Ветви столетних берез и дубов, низко нависавшие над просекой, безжалостно били его по лицу, по груди, оставляя глубокие, кровоточащие царапины. Иван пытался прижаться как можно плотнее к крупу коня, спрятать голову, но веревки держали его намертво. Черный деготь, смешанный с потом жеребца, затекал в раны, выжигая кожу изнутри.
«Господи, Иисусе Христе, помилуй мя...» — беззвучно шептали сохнущие, разбитые губы Ивана.
Небо над головой кружилось в безумном хороводе — серое, свинцовое, равнодушное. В какой-то момент просека закончилась, и Буран вынес своего всадника на открытое пространство. Леса Речи Посполитой редели, уступая место бесконечной, унылой мазовецкой равнине, которая дальше, к югу, переходила в дикое черниговское пограничье. Но Ивану уже было всё равно. Холод сковывал его мышцы, кровь из многочисленных порезов медленно стекала по бедрам, пачкая черную шерсть жеребца, а сознание начинало тускнеть, погружая его в липкий, спасительный бред.

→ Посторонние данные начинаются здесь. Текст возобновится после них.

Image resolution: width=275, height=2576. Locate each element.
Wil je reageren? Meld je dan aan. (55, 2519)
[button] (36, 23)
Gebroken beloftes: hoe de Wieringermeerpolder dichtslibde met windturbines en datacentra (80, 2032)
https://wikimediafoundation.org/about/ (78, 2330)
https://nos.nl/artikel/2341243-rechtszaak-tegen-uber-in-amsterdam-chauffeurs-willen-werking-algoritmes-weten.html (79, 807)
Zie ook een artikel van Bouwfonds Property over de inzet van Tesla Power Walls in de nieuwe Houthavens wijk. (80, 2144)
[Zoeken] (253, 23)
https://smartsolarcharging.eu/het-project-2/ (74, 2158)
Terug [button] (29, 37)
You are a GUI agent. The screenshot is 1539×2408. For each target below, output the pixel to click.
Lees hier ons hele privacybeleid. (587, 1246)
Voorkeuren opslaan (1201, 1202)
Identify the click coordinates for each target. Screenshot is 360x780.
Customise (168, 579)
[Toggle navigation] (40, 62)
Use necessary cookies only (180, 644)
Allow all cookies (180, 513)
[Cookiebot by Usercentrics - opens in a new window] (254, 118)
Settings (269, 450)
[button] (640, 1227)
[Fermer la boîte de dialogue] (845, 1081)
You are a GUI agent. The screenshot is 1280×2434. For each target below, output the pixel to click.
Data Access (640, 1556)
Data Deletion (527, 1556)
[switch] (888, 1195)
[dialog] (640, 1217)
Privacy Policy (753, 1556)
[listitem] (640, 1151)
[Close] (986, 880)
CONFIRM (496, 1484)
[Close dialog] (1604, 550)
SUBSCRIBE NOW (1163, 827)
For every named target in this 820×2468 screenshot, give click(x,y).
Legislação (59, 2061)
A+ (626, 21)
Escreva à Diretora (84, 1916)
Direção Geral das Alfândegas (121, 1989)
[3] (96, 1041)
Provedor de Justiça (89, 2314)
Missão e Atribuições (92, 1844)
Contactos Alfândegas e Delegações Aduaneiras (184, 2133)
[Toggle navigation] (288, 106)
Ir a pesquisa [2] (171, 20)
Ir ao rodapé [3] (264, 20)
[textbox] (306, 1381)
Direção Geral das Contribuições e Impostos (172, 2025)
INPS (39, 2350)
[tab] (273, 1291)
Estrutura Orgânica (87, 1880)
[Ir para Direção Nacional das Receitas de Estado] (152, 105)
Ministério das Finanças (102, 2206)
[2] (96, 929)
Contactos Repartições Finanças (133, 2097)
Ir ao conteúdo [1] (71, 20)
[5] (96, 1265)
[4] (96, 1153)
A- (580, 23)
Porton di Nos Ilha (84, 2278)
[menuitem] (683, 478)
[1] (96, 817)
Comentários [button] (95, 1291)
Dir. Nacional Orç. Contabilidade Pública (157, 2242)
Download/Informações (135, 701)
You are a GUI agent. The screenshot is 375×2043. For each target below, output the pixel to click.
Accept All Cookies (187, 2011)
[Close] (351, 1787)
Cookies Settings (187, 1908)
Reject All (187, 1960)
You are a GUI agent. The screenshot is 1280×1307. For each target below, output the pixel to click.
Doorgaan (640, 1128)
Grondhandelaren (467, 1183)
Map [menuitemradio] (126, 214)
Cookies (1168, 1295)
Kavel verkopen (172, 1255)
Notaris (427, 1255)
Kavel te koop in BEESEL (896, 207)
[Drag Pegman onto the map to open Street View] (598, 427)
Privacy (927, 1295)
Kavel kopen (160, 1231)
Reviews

В этом бреду уже не было боли. Звон копыт Бурана вдруг превратился в тихий, ласковый стук дождевых капель по деревянной крыше родительского дома в Мазепинцах.
Перед глазами Ивана, заменяя серые мазовецкие тучи, поплыли образы из далекого, почти забытого детства. Ему снова было семь лет. Он сидел на высоком крыльце усадьбы, вдыхая сладкий, густой аромат цветущих лип и свежего хлеба, который пекли на гетманской кухне. Рядом сидела мать, Марина Мокиевская. Её руки — теплые, пахнущие лавандой и воском — нежно гладили его по голове, распутывая непослушные детские кудри.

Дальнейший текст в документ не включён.